Excerpted text:
——————
Royal Boskalis Westminster N.V. is a Dutch dredging and heavylift company that provides services relating to the construction and maintenance of maritime infrastructure internationally. The company has one of the world's largest dredging fleets, a large stake in Smit International and owns Dockwise, a large heavylift shipping company.

As of 2020, Boskalis employs around 9,900 employees and 650 ships. They operate in over 75 countries in six continents.

History
Boskalis (Bos & Kalis) was founded as Johannes Kraaijeveld en van Noordenne in 1910 by Johannes Kraaijeveld and Eliza van Noordenne. In the thirties it was renamed NV Baggermaatschappij Bos & Kalis when Gerrit Jan Bos, Wilhelm Bos, Egbertus Dingeman Kalis and Kobus Kalis took over. In between the two wars, Boskalis contributed to the Zuiderzee project. The company inked a contract in 1931 for the dredging of Bromborough Dock. In 1933, Boskalis partnered with the Westminster Dredging Company (based in Fareham, England), which opened business opportunities with West Africa.

Listing, developments 1970 to 2000
Boskalis became a public company in 1970.  Boskalis received the designation "Royal" in 1978. In the 1980s economic and political circumstances forced Boskalis to concentrate on its core dredging business.

More acquisitions followed in the 1990s as the company acquired a 40% interest in Archirodon Group. During this period Boskalis was also involved in several major land reclamation projects. In Hong Kong the company worked on the major land reclamation project for the new Chek Lap Kok airport and in Singapore it cooperated on a multi-year development program.

Since 2000
In 2007 the company was engaged in two major contracts in Australia — a €300 million contract to deepen the shipping channels of Port Phillip in Melbourne, utilising its dredge the Queen of the Netherlands, and a €50 million contract to expand the harbour at Newcastle.  The company is also involved in a €1.1 billion contract to develop a new port in Abu Dhabi.
——————
Data listing:
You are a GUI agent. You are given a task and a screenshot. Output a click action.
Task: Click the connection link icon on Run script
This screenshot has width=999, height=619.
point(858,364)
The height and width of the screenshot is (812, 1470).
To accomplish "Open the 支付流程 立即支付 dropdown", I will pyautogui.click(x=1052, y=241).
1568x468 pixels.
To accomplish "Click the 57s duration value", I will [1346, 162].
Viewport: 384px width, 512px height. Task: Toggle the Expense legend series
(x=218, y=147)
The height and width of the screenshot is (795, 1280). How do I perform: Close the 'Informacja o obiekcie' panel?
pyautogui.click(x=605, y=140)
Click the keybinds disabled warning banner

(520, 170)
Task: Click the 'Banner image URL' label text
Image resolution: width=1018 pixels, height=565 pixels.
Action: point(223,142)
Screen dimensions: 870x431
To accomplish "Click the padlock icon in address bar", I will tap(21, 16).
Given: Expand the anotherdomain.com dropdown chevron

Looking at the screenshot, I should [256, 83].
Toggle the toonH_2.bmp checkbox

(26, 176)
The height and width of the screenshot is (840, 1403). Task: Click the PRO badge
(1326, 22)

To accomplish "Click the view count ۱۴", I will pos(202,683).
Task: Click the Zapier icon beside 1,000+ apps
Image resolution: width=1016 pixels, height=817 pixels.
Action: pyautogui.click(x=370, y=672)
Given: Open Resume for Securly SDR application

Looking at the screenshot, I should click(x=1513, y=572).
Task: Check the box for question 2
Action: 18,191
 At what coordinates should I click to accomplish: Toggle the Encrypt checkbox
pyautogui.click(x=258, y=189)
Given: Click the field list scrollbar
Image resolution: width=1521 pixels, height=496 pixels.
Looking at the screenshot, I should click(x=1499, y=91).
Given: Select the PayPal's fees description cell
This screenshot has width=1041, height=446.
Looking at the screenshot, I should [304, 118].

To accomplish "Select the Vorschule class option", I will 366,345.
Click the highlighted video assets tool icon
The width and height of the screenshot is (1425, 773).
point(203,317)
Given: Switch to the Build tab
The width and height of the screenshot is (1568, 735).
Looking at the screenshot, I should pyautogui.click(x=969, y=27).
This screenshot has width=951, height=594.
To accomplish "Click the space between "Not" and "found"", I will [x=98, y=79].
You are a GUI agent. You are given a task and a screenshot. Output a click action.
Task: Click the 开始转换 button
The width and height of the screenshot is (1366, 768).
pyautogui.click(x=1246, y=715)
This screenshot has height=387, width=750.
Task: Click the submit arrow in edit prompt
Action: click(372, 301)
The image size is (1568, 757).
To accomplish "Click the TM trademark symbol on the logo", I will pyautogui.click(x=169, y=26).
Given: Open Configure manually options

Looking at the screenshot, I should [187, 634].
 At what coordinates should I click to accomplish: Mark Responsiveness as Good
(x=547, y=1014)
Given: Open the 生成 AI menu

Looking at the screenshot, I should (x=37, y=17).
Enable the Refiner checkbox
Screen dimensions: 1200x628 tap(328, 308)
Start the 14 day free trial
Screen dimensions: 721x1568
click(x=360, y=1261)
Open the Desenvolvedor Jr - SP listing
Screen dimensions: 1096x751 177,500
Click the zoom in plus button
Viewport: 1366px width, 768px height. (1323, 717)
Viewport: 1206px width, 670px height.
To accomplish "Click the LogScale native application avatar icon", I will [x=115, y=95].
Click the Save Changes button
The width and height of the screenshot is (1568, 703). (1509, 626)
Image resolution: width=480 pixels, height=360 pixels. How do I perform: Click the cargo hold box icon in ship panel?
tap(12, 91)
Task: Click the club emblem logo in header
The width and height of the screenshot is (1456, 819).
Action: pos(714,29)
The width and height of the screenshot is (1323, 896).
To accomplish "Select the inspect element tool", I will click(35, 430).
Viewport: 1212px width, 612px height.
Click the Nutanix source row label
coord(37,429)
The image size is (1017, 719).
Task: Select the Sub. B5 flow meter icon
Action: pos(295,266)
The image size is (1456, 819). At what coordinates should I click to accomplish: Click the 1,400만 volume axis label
——————
Stated task:
Extend the article on Boskalis with more text picking up after its last sentence, the one about the port contract in Abu Dhabi.

Answer for this exercise:
Purchase of Smit and Dockwise
On 15 September 2008 Boskalis offered €1.11 billion for fellow Dutch maritime company Smit International. Despite the offer being promptly rejected by Smit's board, Boskalis subsequently built a stake of over 25% in the firm and expressed a continuing desire to buy a number of its business units. A revised offer of €1.35 billion was accepted by Smit in January 2010, with Boskalis declaring its offer unconditional that March.

In 2011 Boskalis acquired MNO Vervat in The Netherlands. In 2013, Boskalis acquired Dockwise, a heavy marine transport company.

Suez Canal blockage
Two Boskalis tugboats helped the eleven Egyptian tugs in the dredging and towing operation to free the 400-metre long ship Ever Given, which ran aground in the Suez Canal on 23 March 2021, and got stuck diagonally and therefore blocked the Suez Canal from 23 till 29 March 2021 during which time the canal was impassable.
A traffic jam of around 400 ships was the result of the blockage of the canal.

Controversies
Boskalis has been informally accused of bribing Mauritian politicians to obtain the contract to dredge the Canal Anglais.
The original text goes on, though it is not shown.